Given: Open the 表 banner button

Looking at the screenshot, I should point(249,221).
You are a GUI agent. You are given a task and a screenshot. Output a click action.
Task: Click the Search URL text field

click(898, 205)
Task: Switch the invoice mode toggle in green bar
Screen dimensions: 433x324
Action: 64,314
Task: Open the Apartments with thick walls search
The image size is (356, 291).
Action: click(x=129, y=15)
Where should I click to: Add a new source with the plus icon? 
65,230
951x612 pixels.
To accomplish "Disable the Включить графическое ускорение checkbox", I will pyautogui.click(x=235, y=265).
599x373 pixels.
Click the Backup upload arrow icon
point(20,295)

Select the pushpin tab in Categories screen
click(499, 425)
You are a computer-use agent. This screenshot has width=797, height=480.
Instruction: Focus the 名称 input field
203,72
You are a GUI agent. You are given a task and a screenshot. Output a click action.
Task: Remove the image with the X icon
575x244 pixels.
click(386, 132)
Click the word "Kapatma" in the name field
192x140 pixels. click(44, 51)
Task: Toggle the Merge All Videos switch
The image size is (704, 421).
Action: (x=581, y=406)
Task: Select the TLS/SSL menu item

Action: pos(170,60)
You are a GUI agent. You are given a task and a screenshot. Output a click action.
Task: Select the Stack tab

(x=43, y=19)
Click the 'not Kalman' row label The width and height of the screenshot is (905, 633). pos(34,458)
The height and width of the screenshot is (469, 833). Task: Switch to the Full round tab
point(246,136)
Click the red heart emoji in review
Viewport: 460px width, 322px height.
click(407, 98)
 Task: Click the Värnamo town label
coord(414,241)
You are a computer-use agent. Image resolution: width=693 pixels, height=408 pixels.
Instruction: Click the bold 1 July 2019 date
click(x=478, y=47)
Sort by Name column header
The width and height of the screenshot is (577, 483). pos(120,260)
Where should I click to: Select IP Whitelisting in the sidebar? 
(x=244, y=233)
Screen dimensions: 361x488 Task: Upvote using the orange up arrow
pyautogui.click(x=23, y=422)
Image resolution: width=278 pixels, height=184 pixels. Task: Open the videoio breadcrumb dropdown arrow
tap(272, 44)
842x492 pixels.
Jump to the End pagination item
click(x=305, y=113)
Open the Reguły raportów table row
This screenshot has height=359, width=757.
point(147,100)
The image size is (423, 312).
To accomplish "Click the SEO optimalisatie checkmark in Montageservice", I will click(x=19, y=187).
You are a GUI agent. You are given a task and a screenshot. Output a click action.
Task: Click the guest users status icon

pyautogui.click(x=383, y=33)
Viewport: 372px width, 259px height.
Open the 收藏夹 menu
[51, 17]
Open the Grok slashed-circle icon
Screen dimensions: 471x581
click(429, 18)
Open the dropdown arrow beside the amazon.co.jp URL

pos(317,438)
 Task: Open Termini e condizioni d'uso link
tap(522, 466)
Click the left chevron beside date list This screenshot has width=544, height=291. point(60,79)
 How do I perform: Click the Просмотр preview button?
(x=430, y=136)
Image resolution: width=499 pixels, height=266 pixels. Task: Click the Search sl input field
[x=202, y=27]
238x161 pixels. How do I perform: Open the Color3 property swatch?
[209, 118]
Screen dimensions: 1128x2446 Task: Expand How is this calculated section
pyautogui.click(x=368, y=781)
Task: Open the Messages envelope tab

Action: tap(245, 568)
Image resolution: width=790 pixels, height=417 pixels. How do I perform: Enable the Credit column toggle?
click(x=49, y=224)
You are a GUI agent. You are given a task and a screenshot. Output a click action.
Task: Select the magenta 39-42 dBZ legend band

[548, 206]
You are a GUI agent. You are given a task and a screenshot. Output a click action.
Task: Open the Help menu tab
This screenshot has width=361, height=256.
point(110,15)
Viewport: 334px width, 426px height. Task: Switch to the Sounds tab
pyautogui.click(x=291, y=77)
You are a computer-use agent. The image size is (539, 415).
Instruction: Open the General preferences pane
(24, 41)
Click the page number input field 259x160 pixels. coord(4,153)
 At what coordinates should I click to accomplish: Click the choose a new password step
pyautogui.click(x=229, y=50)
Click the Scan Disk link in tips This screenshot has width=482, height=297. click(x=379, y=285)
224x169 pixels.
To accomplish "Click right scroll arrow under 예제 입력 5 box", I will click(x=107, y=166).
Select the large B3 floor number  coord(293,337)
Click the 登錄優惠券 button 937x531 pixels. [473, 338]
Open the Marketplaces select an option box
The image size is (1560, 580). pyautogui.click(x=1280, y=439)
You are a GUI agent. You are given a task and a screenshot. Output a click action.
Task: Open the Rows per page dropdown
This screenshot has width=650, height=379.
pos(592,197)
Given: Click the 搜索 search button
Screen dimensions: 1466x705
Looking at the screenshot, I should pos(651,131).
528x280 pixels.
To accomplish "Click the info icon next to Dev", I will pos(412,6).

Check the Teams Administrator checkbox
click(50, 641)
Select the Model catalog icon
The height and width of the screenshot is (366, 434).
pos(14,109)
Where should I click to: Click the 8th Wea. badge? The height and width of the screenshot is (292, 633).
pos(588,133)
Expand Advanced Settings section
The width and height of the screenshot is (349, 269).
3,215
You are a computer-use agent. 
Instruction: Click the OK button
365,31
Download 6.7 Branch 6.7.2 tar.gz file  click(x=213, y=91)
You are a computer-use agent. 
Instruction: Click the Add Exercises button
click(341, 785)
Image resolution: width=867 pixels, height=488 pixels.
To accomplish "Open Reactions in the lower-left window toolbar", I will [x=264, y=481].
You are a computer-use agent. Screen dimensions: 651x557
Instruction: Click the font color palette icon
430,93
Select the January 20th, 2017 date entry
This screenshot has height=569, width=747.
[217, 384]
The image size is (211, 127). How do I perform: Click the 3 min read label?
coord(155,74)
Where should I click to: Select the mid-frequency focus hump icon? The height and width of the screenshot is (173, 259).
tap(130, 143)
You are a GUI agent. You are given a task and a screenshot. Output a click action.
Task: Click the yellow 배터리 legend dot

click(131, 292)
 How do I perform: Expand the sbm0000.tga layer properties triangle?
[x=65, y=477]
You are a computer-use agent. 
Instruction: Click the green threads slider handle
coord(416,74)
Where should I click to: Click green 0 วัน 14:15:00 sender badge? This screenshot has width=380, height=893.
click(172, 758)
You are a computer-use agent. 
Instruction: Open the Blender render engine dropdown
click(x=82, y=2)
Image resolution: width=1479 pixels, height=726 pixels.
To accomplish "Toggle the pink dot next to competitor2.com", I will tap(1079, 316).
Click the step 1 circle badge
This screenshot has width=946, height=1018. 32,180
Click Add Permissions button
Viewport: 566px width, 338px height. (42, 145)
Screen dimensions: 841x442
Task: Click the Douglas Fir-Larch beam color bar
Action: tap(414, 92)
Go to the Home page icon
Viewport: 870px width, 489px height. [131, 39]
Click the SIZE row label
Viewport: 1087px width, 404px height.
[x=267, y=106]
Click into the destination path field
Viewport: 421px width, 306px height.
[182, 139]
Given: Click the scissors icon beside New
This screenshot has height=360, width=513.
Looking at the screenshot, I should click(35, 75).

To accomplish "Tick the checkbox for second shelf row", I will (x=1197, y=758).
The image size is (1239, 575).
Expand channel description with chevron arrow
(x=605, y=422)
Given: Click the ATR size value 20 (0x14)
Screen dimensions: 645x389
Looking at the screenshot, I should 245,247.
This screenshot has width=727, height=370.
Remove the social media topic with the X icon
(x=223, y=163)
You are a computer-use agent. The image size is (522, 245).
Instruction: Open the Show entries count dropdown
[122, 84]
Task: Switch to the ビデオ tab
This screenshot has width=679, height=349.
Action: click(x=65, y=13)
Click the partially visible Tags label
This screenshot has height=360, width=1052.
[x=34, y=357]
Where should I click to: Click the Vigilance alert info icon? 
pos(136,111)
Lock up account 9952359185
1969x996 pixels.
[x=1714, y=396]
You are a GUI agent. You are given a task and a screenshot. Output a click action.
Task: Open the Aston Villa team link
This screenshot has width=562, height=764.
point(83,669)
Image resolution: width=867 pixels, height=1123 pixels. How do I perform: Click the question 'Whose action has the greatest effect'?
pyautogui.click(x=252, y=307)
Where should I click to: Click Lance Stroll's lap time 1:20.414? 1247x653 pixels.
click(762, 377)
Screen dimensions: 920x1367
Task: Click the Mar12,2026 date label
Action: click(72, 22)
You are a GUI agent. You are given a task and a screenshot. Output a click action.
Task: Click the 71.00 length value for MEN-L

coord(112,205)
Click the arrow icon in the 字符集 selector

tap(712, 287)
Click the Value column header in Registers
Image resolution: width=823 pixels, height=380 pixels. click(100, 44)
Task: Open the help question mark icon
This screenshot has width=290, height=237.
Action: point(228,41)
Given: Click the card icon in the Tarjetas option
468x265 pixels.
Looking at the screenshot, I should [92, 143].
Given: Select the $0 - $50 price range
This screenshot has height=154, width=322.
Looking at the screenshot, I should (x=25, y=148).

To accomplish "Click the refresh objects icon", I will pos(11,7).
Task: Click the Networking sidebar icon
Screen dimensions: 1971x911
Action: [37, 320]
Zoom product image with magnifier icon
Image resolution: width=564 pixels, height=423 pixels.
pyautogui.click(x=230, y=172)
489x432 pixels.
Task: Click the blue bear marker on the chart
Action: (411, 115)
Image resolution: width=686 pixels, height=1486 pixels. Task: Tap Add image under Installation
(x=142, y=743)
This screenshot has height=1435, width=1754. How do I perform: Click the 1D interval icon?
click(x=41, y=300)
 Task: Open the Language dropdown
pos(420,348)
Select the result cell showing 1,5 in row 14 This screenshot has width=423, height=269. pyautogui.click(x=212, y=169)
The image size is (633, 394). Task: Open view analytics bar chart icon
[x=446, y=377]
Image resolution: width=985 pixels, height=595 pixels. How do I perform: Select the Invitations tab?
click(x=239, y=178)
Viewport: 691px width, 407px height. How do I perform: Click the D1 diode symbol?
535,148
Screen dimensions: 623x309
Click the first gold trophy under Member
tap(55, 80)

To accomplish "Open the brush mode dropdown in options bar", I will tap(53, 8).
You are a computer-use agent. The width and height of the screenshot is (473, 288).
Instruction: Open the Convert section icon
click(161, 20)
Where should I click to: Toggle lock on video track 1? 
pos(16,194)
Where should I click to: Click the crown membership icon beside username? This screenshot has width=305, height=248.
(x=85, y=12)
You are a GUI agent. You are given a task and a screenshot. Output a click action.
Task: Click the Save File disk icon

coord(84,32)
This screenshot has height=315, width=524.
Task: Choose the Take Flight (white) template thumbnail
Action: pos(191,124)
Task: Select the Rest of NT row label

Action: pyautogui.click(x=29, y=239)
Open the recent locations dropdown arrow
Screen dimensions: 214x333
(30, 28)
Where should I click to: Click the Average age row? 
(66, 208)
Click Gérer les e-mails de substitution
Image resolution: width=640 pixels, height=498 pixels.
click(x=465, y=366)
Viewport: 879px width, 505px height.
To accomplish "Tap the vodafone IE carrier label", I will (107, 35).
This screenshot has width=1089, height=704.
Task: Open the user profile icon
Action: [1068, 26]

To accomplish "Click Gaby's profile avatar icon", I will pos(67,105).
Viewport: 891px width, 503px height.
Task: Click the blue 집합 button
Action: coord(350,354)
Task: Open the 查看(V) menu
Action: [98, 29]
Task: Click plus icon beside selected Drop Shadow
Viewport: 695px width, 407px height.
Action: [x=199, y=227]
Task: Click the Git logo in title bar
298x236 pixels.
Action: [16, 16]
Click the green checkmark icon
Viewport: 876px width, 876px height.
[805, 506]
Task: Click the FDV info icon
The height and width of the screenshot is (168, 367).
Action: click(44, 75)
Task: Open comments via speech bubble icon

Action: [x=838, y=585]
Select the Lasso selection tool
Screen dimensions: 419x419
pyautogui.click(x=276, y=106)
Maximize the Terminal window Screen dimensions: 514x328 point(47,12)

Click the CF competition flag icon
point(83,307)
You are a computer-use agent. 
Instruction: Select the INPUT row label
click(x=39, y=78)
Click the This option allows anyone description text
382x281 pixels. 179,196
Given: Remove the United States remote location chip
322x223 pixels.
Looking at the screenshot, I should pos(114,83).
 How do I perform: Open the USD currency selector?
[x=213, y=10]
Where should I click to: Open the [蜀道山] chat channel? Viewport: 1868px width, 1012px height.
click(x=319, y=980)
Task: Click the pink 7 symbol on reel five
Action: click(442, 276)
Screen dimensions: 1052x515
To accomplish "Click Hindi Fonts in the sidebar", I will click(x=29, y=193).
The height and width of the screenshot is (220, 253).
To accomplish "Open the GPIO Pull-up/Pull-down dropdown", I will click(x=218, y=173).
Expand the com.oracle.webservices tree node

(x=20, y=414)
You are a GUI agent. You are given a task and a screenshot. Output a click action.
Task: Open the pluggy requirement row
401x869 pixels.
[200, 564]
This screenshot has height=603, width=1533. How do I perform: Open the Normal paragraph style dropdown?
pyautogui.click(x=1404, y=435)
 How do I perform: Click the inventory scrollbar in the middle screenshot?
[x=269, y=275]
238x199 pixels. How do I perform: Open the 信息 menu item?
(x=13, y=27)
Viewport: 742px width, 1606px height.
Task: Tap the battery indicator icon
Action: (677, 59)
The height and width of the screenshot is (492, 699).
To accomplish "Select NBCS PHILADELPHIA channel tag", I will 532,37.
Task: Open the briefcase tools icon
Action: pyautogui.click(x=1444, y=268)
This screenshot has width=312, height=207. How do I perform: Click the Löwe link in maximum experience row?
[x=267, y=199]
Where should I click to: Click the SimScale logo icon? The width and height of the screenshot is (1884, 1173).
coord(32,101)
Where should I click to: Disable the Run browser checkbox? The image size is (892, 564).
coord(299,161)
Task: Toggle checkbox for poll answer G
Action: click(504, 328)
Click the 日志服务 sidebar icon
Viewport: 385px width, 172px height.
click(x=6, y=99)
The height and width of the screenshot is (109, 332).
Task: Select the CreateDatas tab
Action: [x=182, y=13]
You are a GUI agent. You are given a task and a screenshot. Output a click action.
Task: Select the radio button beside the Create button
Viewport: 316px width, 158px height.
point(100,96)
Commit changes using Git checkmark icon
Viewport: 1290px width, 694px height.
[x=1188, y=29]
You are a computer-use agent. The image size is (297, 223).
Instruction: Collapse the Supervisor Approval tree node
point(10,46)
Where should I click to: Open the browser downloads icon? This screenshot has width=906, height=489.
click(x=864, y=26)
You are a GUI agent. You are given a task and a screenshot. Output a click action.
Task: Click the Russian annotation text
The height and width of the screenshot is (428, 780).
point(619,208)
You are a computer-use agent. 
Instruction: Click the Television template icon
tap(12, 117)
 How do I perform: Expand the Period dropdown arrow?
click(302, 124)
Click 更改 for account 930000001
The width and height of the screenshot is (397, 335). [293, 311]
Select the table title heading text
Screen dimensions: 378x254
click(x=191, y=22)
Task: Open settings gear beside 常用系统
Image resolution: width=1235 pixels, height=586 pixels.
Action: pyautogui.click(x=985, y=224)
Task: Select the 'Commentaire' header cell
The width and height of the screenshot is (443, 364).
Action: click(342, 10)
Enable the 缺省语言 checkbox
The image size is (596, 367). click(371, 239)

········

# Exercise prompt
Restate precisely, and with nothing added, the lines from the one with "How do I perform: Expand the Period" through the final line of the material.

# Answer space
 How do I perform: Expand the Period dropdown arrow?
click(302, 124)
Click 更改 for account 930000001
The width and height of the screenshot is (397, 335). [293, 311]
Select the table title heading text
Screen dimensions: 378x254
click(x=191, y=22)
Task: Open settings gear beside 常用系统
Image resolution: width=1235 pixels, height=586 pixels.
Action: pyautogui.click(x=985, y=224)
Task: Select the 'Commentaire' header cell
The width and height of the screenshot is (443, 364).
Action: click(342, 10)
Enable the 缺省语言 checkbox
The image size is (596, 367). click(371, 239)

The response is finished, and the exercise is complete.